*Aufgaben*.
- a) Beantworte die folgenden Fragen zum Textauszug über Schnittstellen und kennzeichne die Antworten entsprechend:
(i) Was sind Kreuzungen, Berührungspunkte und Steckkontakte laut der Unterzeile heute allesamt geworden?
(ii) Welche Musik spielten die Kunst- und Kulturbetriebs-Mavericks laut Text tatsächlich?
(iii) Was tauschte der Teufel an der gedachten Kreuzung ein, und wogegen?
- b) Schreibe eine Fortsetzung des Textauszugs über Schnittstellen, die an seinen letzten Satz anschließt.

# taz.de -- die sache ist: Schnitt ins Ganze
       
       > Einst gab es noch Kreuzungen, Berührungspunkte und Steckkontakte. Heute
       > sind sie allesamt Schnittstellen geworden
       
 (IMG) Bild: Foto: Raimond Spekking/Wikimedia Commons (CC BY-SA 4.0)
       
       Früher war nicht nur [1][mehr Lametta], sondern auch mehr „Kreuzung“,
       „Berührungspunkt“ und mehr (gedachter) Zaun zwischen diesem und jenem
       Genre, um den sich irgendwelche Kunst- und Kulturbetriebs-Mavericks aber
       natürlich nicht scherten: Munter sprangen sie darüber, spielten doch
       tatsächlich [2][Country UND Western]! Noch früher fand ständig irgendetwas
       an einer gedachten Kreuzung statt ([3][an der auch der Teufel Seelen
       eintauschte gegen zum Beispiel musikalisches Talent] …). Und heute? Gelangt
       kaum ein Produkt-Waschzettel oder Tagungs-„Impuls“, kaum eine
       Pressemitteilung oder Preisträger:innen-Vita mehr an sein Publikum, ohne
       dass eine Schnittstelle dabei ist.

*Bereitgestelltes Material*.
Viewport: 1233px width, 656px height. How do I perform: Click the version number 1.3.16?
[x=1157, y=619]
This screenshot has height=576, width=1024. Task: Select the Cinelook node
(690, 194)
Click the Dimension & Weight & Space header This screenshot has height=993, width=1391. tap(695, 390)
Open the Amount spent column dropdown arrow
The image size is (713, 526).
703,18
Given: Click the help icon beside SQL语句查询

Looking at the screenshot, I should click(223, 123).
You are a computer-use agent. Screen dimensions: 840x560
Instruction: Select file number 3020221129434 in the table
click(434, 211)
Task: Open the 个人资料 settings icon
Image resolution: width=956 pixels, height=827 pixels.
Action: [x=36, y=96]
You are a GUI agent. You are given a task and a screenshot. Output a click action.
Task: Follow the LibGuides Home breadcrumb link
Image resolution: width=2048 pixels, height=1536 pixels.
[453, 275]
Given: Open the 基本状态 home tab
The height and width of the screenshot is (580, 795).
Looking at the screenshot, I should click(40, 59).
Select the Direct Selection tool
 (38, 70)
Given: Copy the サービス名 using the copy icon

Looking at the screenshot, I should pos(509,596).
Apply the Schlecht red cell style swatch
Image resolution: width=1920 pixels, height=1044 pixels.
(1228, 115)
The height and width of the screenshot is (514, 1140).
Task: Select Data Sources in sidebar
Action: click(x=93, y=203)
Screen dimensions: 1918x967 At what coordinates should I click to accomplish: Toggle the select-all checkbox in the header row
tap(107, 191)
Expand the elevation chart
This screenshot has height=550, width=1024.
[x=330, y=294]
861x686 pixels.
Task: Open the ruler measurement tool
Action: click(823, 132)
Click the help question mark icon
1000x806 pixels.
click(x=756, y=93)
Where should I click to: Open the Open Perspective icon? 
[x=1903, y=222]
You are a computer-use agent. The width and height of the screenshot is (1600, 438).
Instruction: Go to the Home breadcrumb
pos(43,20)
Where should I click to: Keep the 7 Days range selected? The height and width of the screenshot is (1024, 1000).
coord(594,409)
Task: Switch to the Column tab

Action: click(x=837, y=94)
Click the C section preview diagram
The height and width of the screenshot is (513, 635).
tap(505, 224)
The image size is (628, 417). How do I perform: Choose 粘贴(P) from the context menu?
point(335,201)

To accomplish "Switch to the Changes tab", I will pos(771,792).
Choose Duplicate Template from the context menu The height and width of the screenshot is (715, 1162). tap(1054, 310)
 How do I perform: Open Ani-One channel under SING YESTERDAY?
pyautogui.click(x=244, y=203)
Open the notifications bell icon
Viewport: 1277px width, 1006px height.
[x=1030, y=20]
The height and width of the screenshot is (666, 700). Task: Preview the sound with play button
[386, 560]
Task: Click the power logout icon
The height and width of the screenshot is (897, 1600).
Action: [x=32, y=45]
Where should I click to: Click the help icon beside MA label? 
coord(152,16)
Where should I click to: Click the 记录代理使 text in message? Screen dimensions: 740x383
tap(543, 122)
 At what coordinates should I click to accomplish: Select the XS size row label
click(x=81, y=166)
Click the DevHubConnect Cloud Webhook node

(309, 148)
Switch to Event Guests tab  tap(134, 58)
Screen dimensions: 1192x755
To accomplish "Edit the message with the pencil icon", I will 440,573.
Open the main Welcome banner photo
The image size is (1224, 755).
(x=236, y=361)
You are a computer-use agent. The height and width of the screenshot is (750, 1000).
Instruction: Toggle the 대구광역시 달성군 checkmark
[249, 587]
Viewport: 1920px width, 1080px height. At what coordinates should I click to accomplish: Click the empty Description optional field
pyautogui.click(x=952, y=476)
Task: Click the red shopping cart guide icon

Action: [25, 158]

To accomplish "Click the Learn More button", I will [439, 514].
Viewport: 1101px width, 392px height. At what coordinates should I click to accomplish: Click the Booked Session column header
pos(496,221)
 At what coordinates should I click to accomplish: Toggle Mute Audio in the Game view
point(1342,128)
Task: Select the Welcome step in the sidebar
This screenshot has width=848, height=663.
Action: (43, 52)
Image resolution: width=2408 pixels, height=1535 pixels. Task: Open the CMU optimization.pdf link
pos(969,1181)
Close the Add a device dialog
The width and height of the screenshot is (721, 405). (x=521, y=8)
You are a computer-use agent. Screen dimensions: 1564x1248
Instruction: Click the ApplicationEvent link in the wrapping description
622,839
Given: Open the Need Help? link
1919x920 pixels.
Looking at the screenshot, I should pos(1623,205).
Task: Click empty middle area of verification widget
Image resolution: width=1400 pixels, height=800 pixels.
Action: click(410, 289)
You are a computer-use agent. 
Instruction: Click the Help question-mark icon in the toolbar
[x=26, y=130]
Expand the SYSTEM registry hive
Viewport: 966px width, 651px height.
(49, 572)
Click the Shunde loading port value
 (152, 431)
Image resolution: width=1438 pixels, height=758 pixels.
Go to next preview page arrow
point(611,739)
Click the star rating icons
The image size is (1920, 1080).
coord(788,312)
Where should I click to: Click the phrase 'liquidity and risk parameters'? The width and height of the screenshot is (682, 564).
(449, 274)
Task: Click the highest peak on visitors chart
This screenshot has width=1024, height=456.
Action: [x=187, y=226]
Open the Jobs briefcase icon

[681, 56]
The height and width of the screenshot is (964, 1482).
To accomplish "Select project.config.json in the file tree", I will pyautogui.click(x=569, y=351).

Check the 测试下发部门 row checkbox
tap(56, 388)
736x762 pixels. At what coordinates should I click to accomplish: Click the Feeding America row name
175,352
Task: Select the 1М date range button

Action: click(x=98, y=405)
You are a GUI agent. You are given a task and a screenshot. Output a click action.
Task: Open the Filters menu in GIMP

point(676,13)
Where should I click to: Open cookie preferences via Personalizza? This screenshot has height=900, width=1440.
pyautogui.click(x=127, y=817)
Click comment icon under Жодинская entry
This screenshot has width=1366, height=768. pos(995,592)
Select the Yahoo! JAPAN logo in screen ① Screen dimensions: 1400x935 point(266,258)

*Lösungen*.
- a)
(i) Sie sind allesamt Schnittstellen geworden.
(ii) Sie spielten Country UND Western.
(iii) Er tauschte Seelen ein, zum Beispiel gegen musikalisches Talent.

- b)
       
       Auf der [4][„von kreativem Schreiben und Fotografie“] hat das Hamburger
       Literaturhaus einen Sommerworkshop veranstaltet. „Trubeligen Alltag“ mit
       „Ruhepolen zum Durchatmen und Träumen“ verband eine andere, als neulich,
       ebenfalls in Hamburg, [5][die Sängerin Lissa Meybohm auftrat]. Und der
       Düsseldorfer Musiker und Komponist Raffael Seyfried, klar, arbeitet [6][„an
       der Schnittstelle von akustischem und elektronischem Material“].
       
       Das [7][„Digitale Wörterbuch der deutschen Sprache“ (DWDS)] weiß, wie
       häufig das Wort „Schnittstelle“ benutzt wird – ganz genau: der
       „DWDS-Zeitungskorpus“, „eine Vielzahl bedeutender überregional verbreiteter
       Tages- und Wochenzeitungen“. Es zeigt sich: Genutzt wurde das Wort ab den
       1960er-Jahren, stabil, aber überschaubar war seine Häufigkeit ab Mitte der
       1970er- und die 1980er-Jahre hindurch: Da hielt der Heimcomputer Einzug in
       vielen auch deutschen Haushalten.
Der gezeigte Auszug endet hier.